> [TASK TO COMPLETE]:
Please copy each line of the records below that contains the word "label", treating uppercase and lowercase as different.

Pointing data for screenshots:
-=-=-=-=-

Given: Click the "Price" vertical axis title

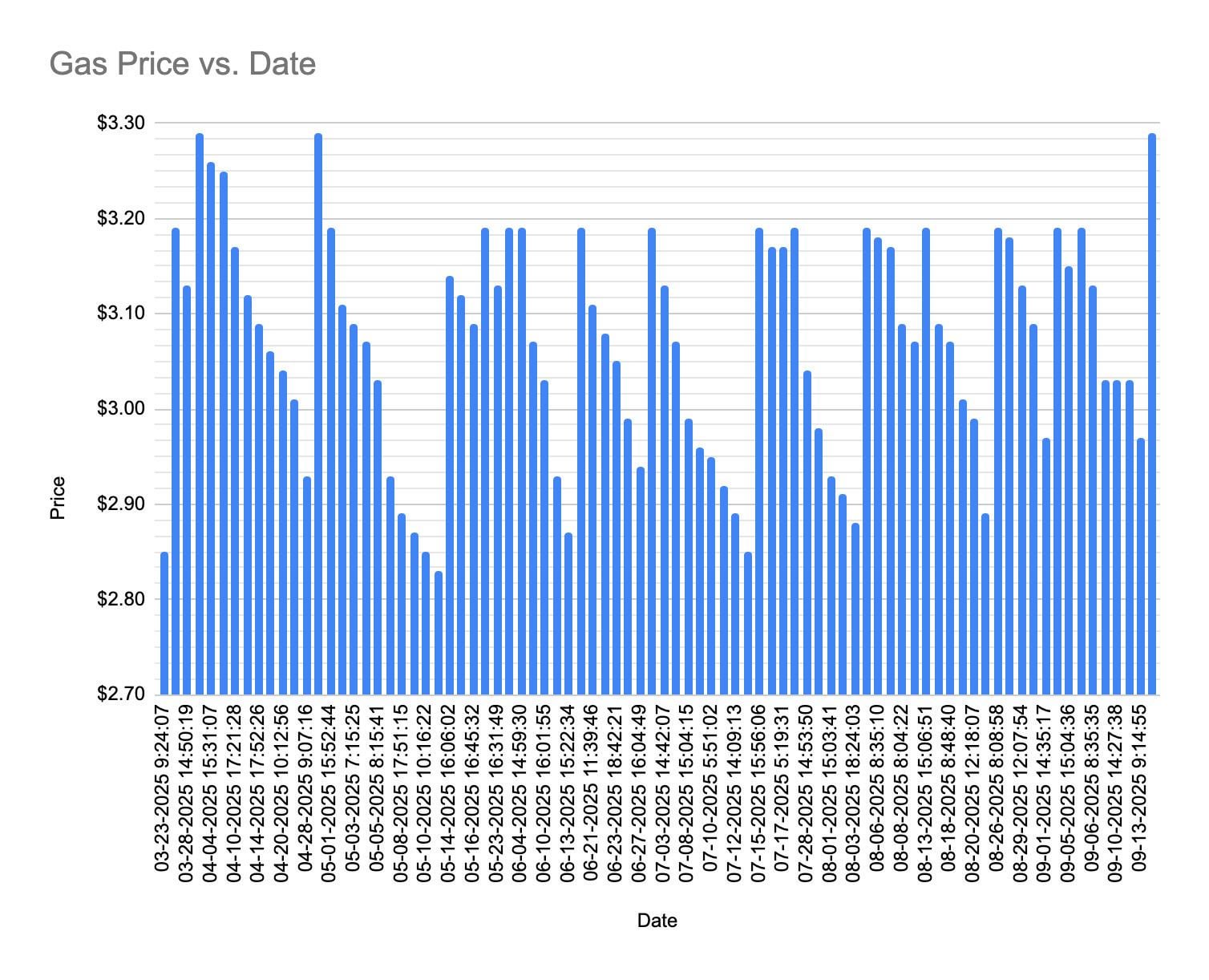Looking at the screenshot, I should point(58,498).
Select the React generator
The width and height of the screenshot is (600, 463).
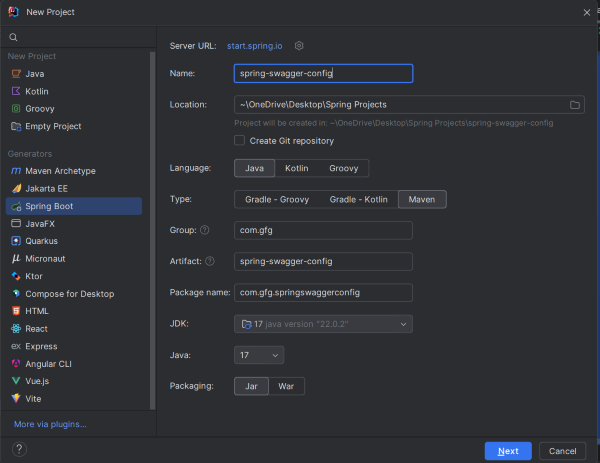37,328

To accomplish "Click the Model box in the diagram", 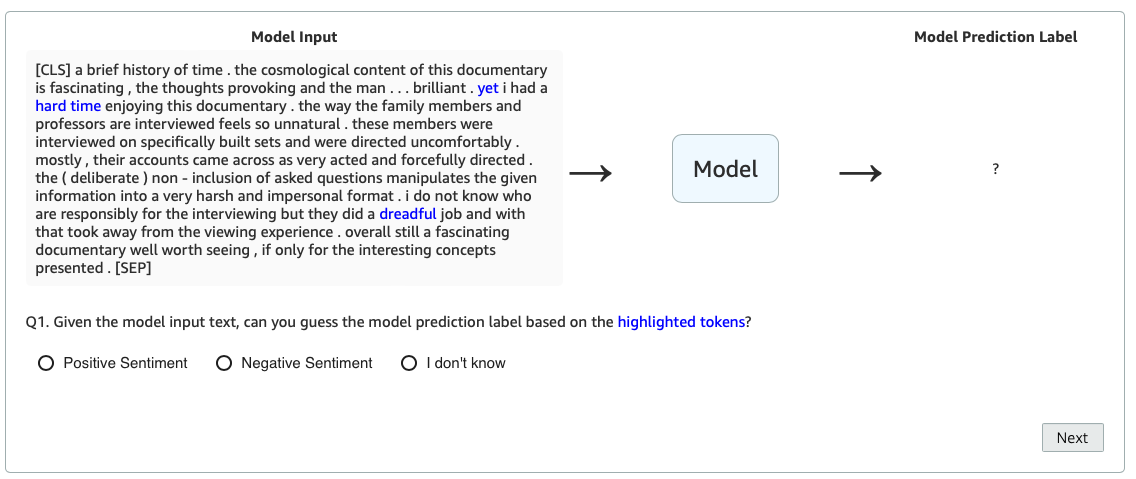I will click(725, 169).
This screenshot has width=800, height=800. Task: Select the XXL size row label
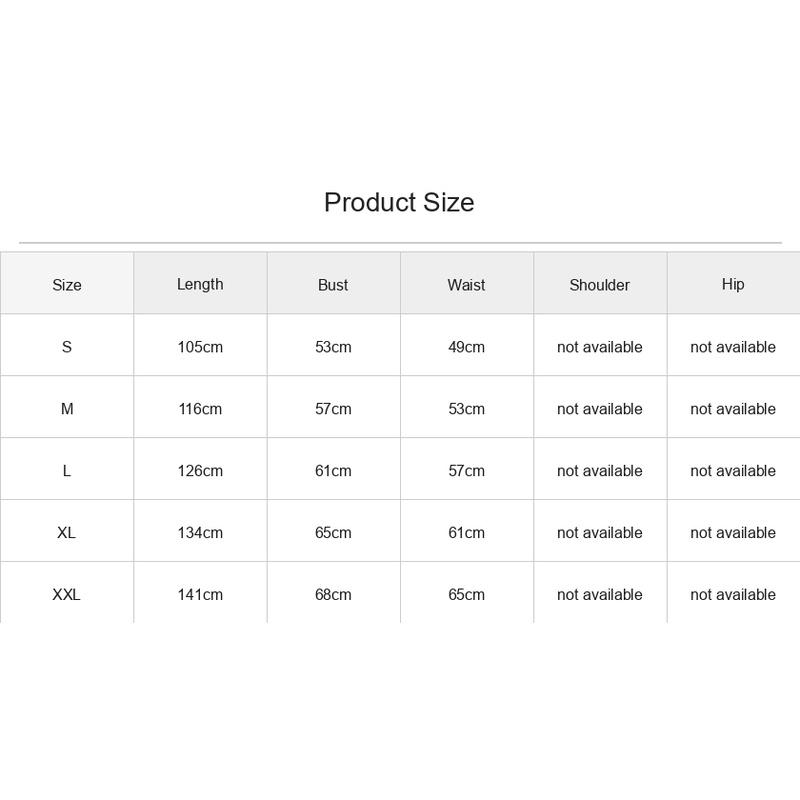pos(67,594)
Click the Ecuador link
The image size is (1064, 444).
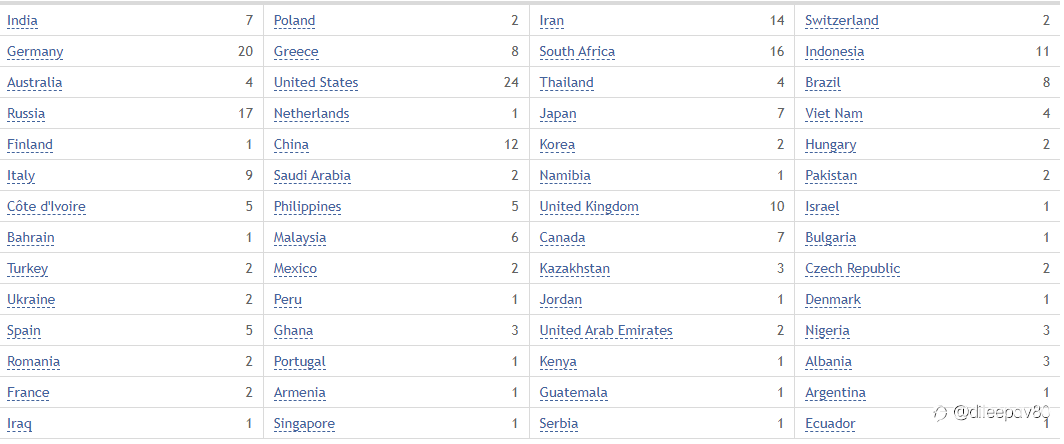pyautogui.click(x=830, y=424)
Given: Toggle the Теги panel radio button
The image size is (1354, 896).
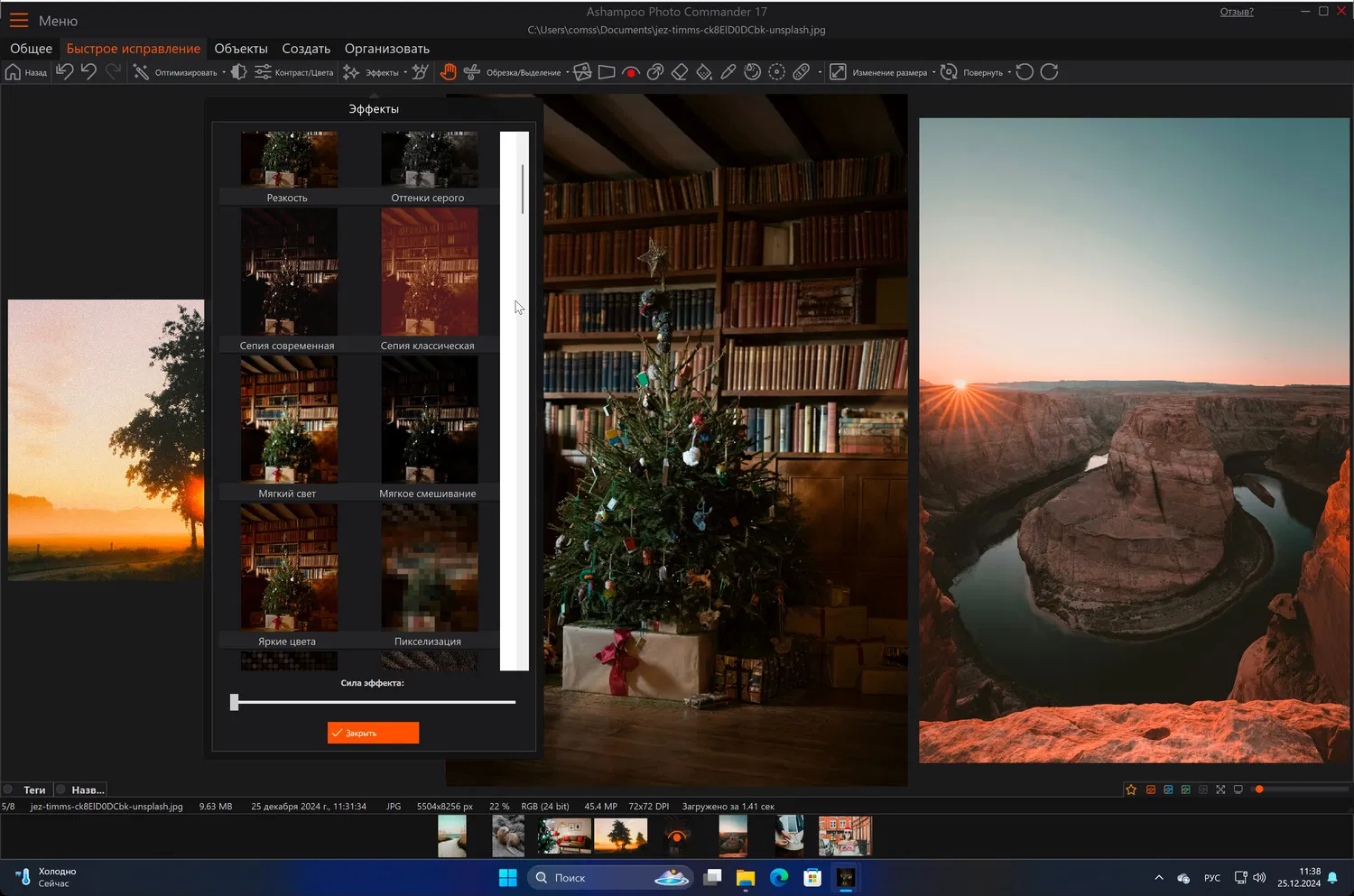Looking at the screenshot, I should [x=8, y=790].
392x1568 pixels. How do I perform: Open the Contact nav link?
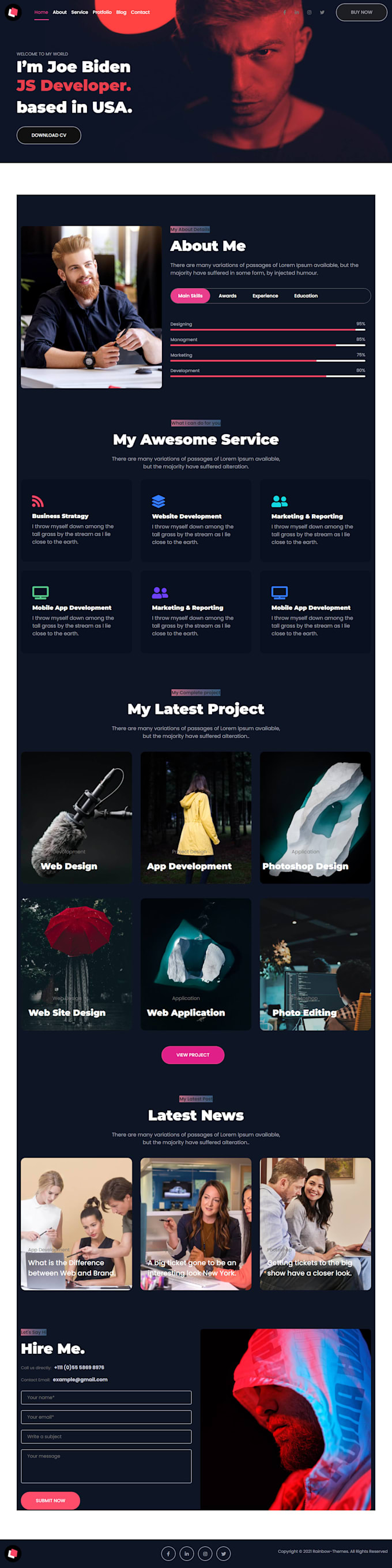141,12
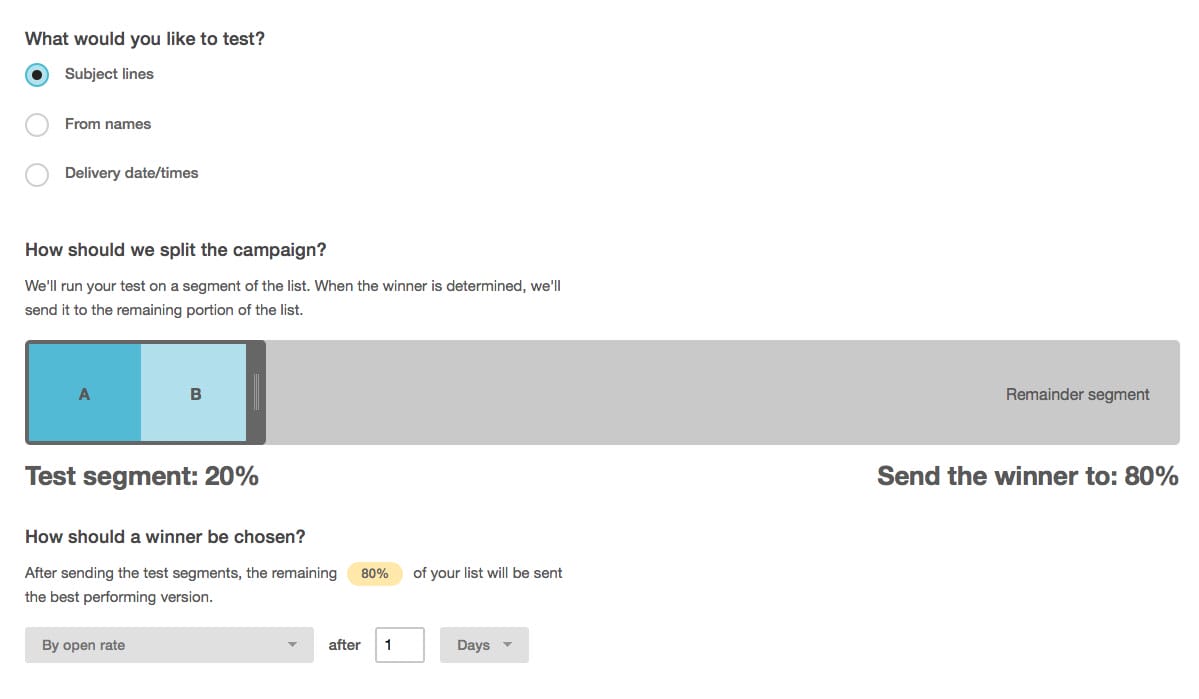This screenshot has height=699, width=1199.
Task: Click the "Send the winner to: 80%" label
Action: pos(1027,476)
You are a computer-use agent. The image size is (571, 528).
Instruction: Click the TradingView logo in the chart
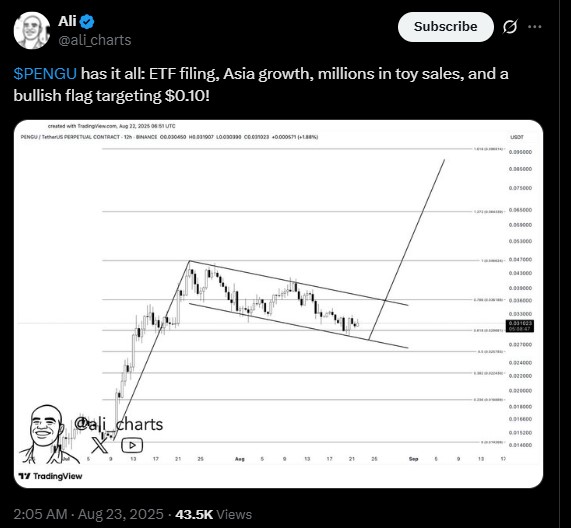[51, 476]
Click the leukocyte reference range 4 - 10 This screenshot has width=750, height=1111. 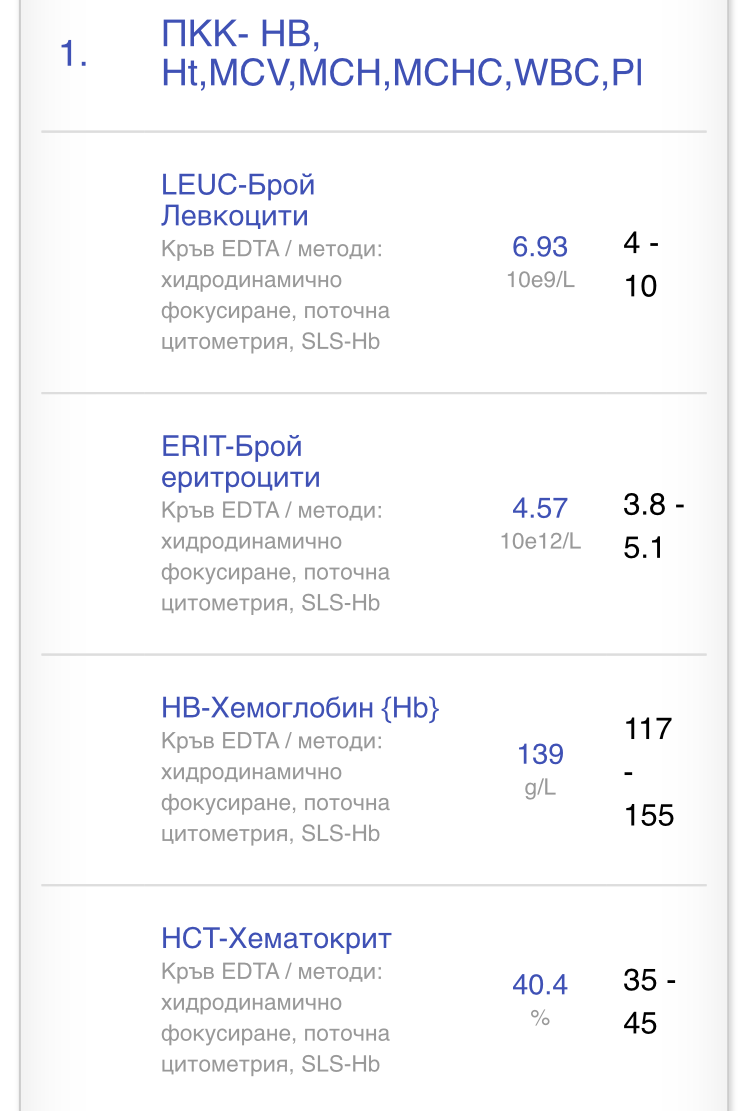[641, 265]
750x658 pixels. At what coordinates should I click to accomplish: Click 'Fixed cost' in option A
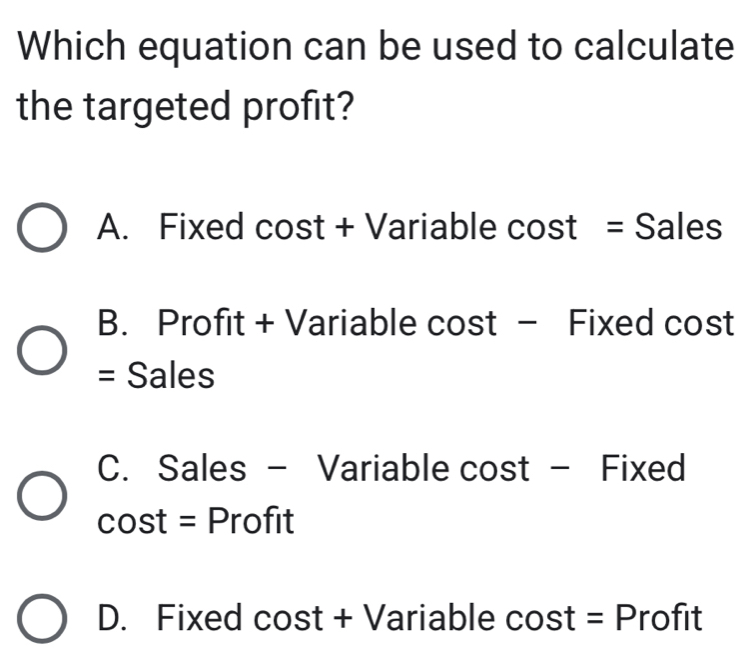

-=-=-=-=-

> [OUTPUT OF THE TASK]:
This screenshot has width=800, height=800. Task: Select the XXL size row label
Task: Click the "Send the winner to: 80%" label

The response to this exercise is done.